PROVIDED TEXT —

'''

It is another object of this invention to provide a method of manufacturing the above-mentioned glass substrate.

The present inventors carried out a chemical strengthening process for a glass substrate by the use of various processing agents. As a result, it has been found out that, in order to provide the glass substrate with high transverse strength and durability against damage with time, a stress profile given by the above-mentioned process must be appropriately controlled from the surface of the substrate towards the inside thereof in dependence upon a thickness of the glass substrate. Based on the finding, further study has been made of the relationship between the processing agents used for the substrate and each of the stress profile given to the substrate, the high transverse strength, and the durability against the damage with time. As a result of the study, the present inventors invented a processing method performed upon manufacturing the glass substrate for the magnetic disk so as to make the glass substrate exhibit stable strength.

According to a first aspect of this invention, there is provided a method of processing a glass substrate for a magnetic disk, the glass substrate containing alkali ions, the method comprising the steps of processing the glass substrate by the use of a first alkali ion having a first ion radius greater than the smallest ion radius of the smallest alkali ion among the alkali ions contained in the glass substrate; and subsequently processing the glass substrate by the use of a second alkali ion having a second ion radius greater than the first ion radius of the first alkali ion.

The glass substrate processed according to the method in the first aspect of this invention is given high transverse strength and durability against damage with time.

According to a second aspect of this invention, a first molten salt containing sodium nitrate is used as a first processing agent for supplying the first alkali ion while a second molten salt containing potassium nitrate is used as a second processing agent for supplying the second alkali ion.

In the second aspect of this invention, the first molten salt containing sodium nitrate can be suitably used as the first processing agent for supplying the first alkali ion while the second molten salt containing potassium nitrate can be suitably used as the second processing agent for supplying the second alkali ion.

According to a third aspect of this invention, the glass substrate is made of a glass containing 58-75 weight % SiO ₂, 5-23 weight % Al₂O₃, 3-10 weight % Li₂O, and 4-13 weight % Na₂O.

The glass substrate having the structure in the third aspect of this invention is given high transverse strength and durability against damage with time after the the glass substrate is processed as mentioned above.

According to a fourth aspect of this invention, the glass substrate has a thickness within a range of 0.6 mm or less.

Even if the glass substrate for the magnetic disk has the thickness within the range of 0.6 mm or less as specified in the fourth aspect of this invention, the glass substrate is given the high transverse strength and the durability against damage with time.

According to a fifth aspect of this invention, a method of manufacturing the glass substrate includes the processing method according to the first aspect of this invention.

In the fifth aspect of this invention, by manufacturing the glass substrate by using the manufacturing method including the processing method according to the first aspect of this invention, the magnetic disk having the high transverse strength and the durability against damage with time can be obtained

According to a sixth aspect of this invention, in a method of manufacturing a magnetic disk, at least a magnetic layer is formed on the glass substrate produced by the method in the fifth aspect of this invention.

By the method in the sixth aspect of this invention, the magnetic disk having high transverse strength and durability against damage with time can be obtained.

'''

DO THIS — Condense the paragraph of the patent excerpt above that begins "The present inventors carried out" into a short bulleted list that keeps its main facts.

DATA LISTING —
'''

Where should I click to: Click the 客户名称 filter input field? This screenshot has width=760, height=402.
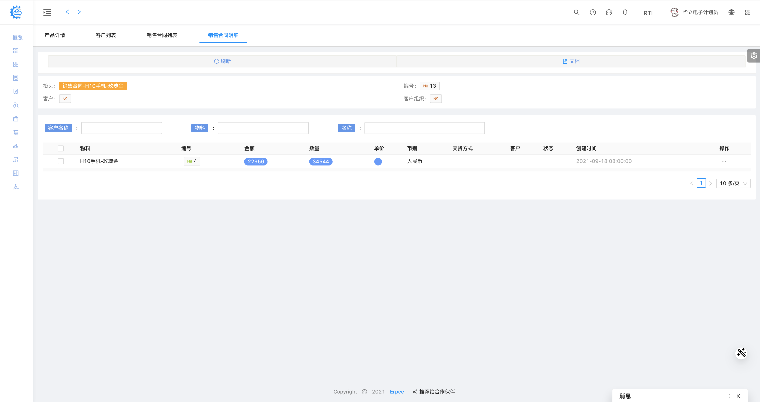(122, 128)
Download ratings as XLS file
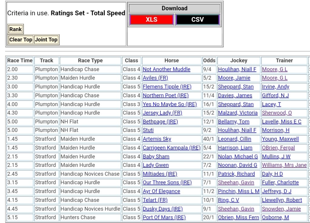Screen dimensions: 310x223 pos(151,20)
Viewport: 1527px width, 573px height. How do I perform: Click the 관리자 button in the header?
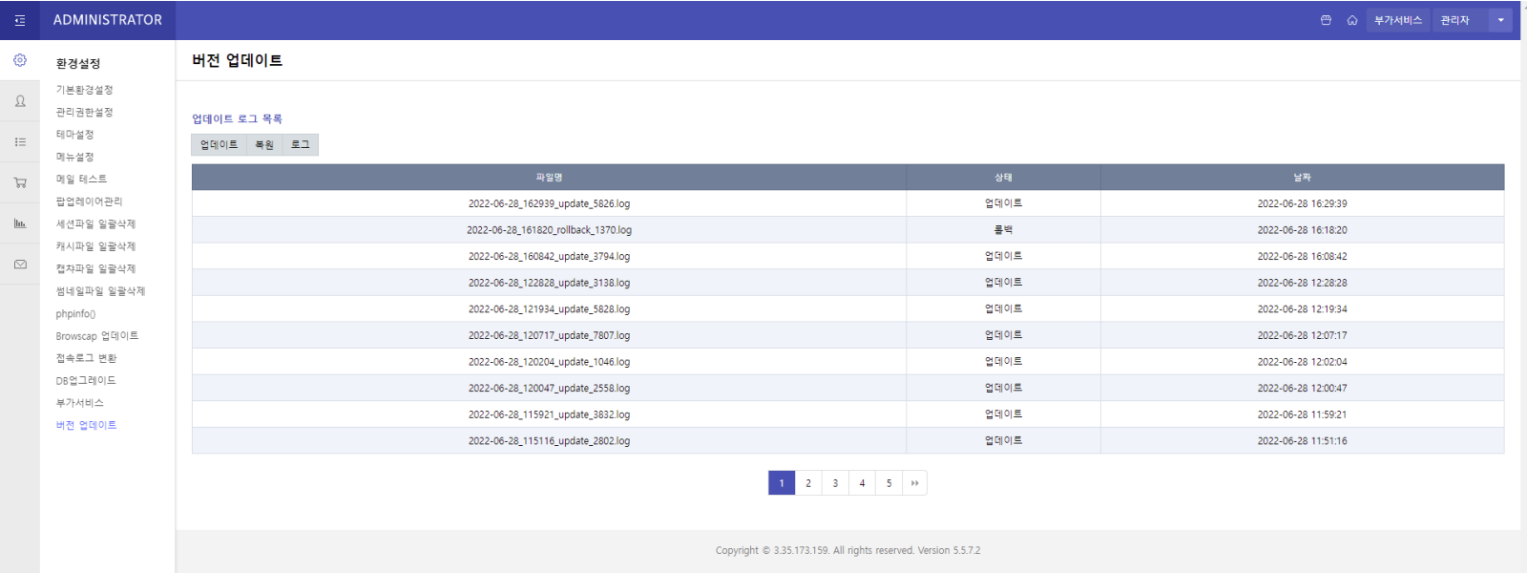[1455, 20]
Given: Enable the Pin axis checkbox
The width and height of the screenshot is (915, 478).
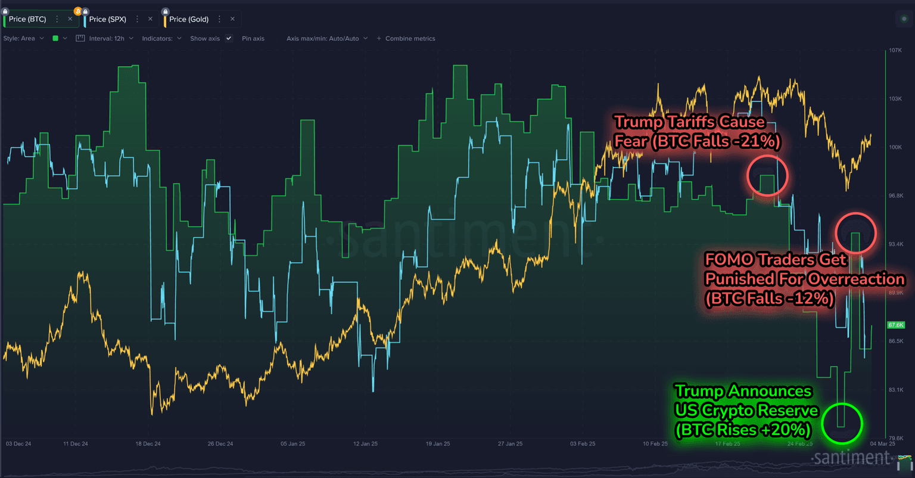Looking at the screenshot, I should 253,38.
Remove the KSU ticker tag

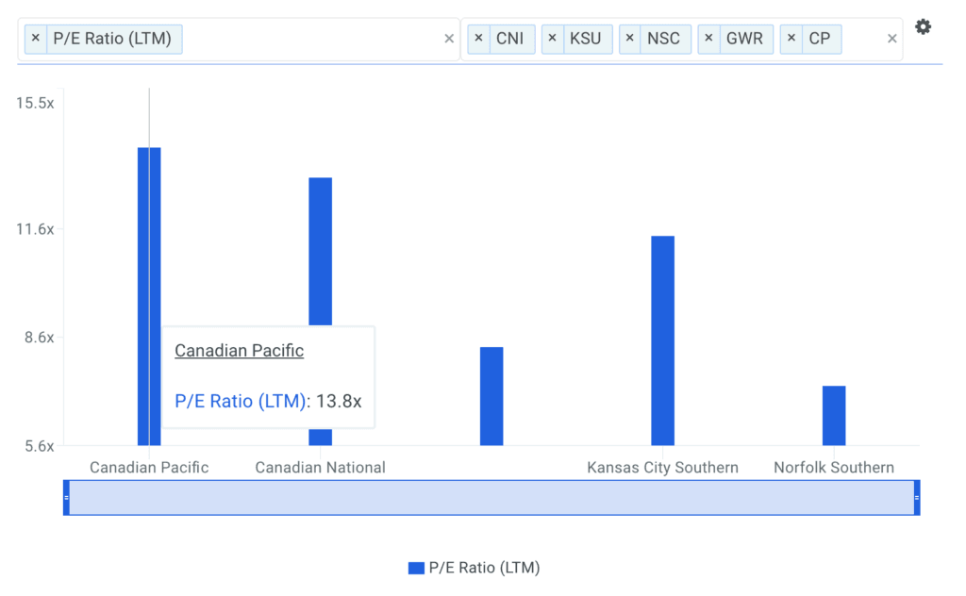point(553,39)
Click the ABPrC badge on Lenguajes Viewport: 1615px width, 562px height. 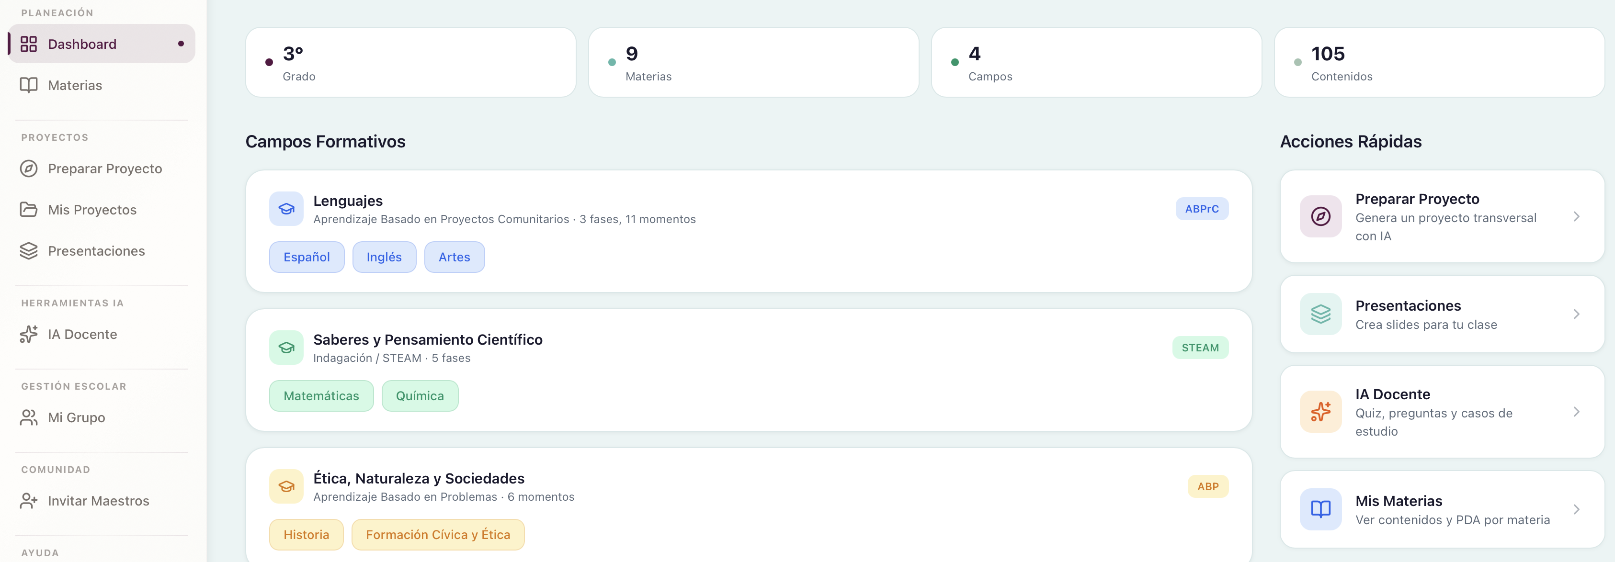point(1201,209)
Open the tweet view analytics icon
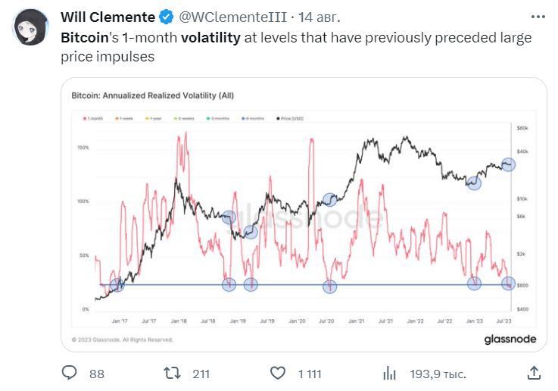The width and height of the screenshot is (558, 391). [x=390, y=373]
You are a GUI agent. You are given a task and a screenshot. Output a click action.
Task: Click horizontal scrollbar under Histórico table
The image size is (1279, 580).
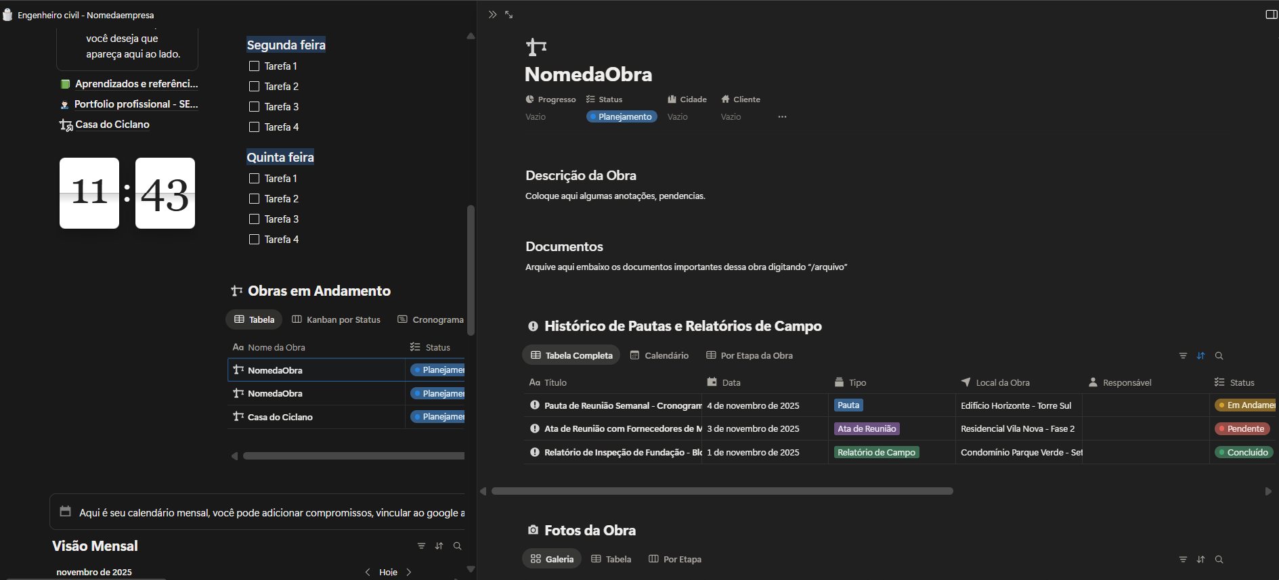pyautogui.click(x=722, y=491)
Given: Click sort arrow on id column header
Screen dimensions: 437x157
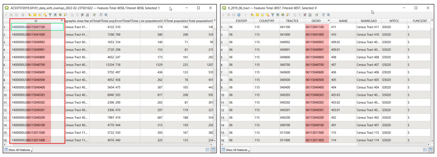Looking at the screenshot, I should click(62, 20).
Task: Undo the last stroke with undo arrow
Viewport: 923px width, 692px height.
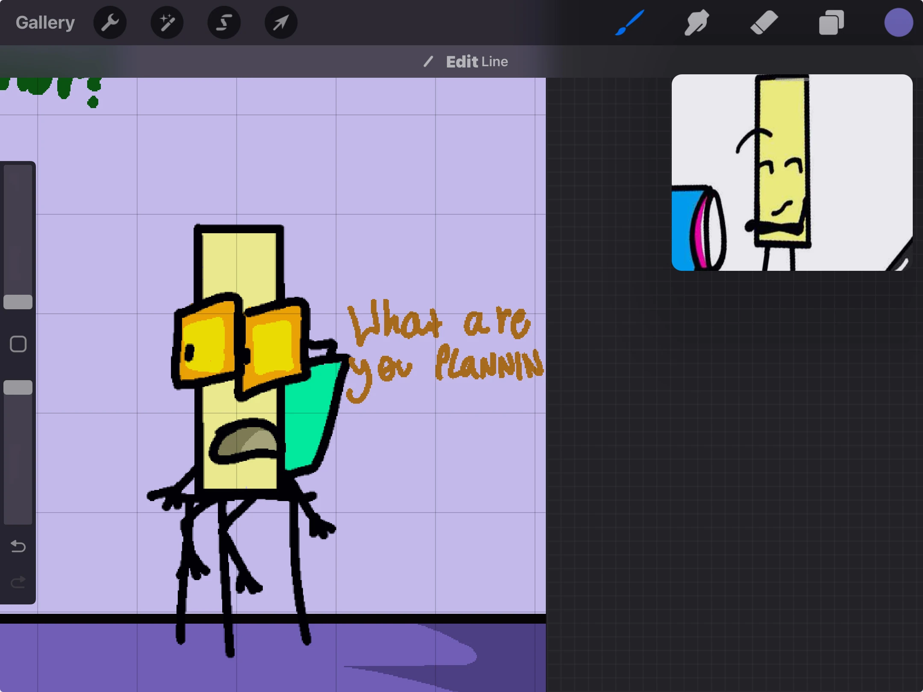Action: [18, 546]
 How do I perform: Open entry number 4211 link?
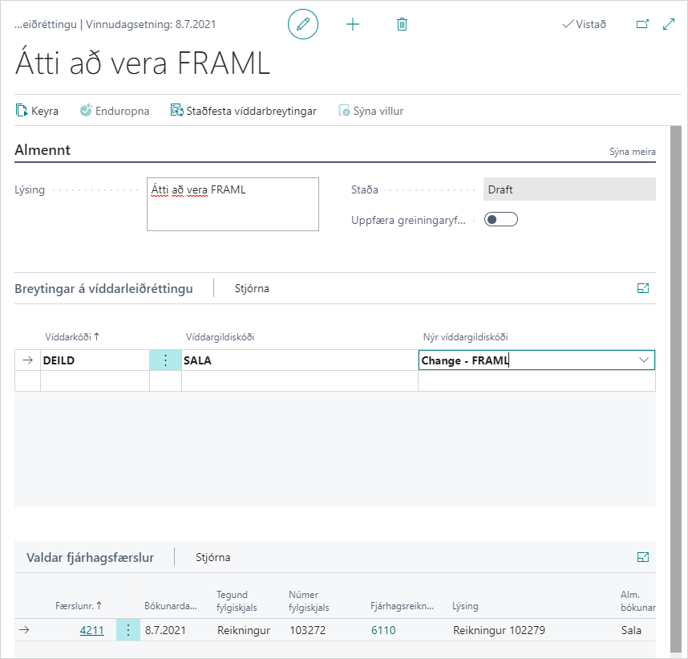[91, 630]
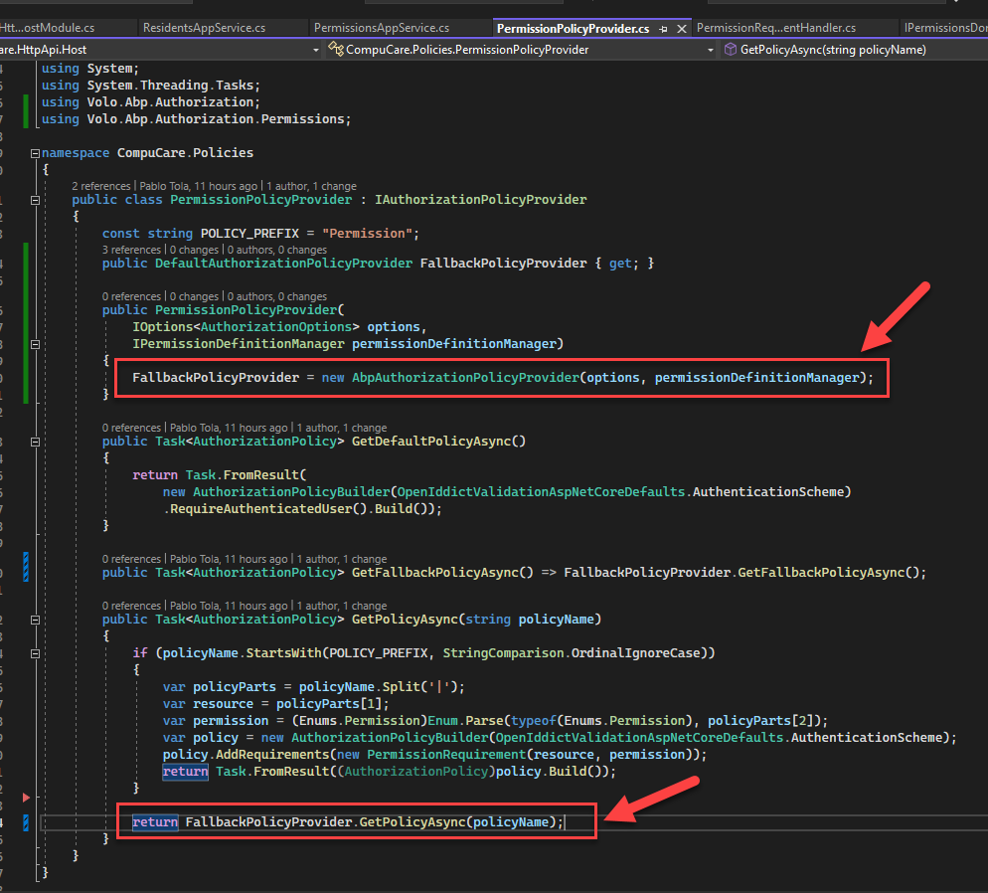This screenshot has height=893, width=988.
Task: Collapse the GetDefaultPolicyAsync method
Action: tap(36, 442)
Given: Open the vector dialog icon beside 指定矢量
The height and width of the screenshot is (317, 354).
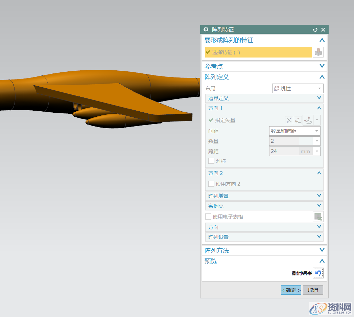Looking at the screenshot, I should click(x=298, y=120).
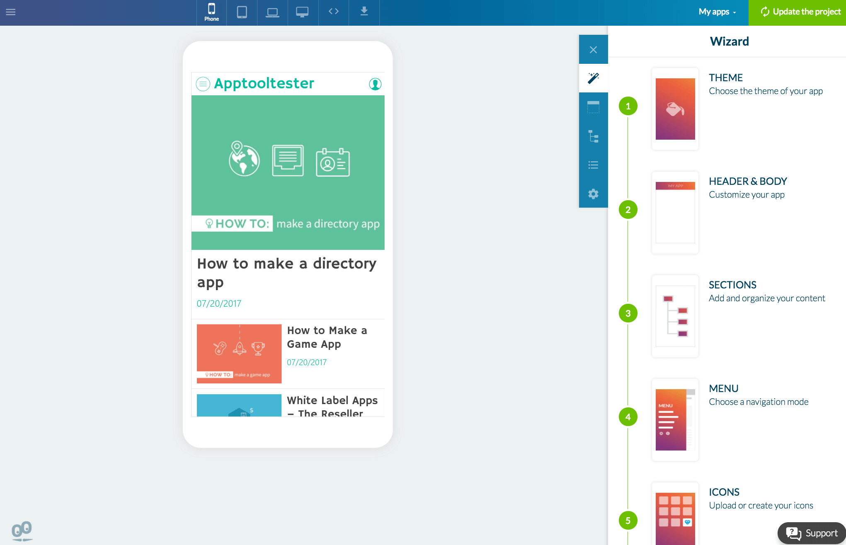Open the SECTIONS wizard step
Image resolution: width=846 pixels, height=545 pixels.
[x=732, y=285]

'''

RESPONSE TO THIS TASK —
- The inventors chemically strengthened glass substrates using various processing agents.
- They found that high transverse strength and durability against damage with time require controlling the stress profile from the substrate's surface inward, according to the substrate's thickness.
- They then studied how the processing agents relate to the stress profile, the transverse strength, and the durability against damage with time.
- This led to a processing method, used in manufacturing glass substrates for magnetic disks, that gives the substrate stable strength.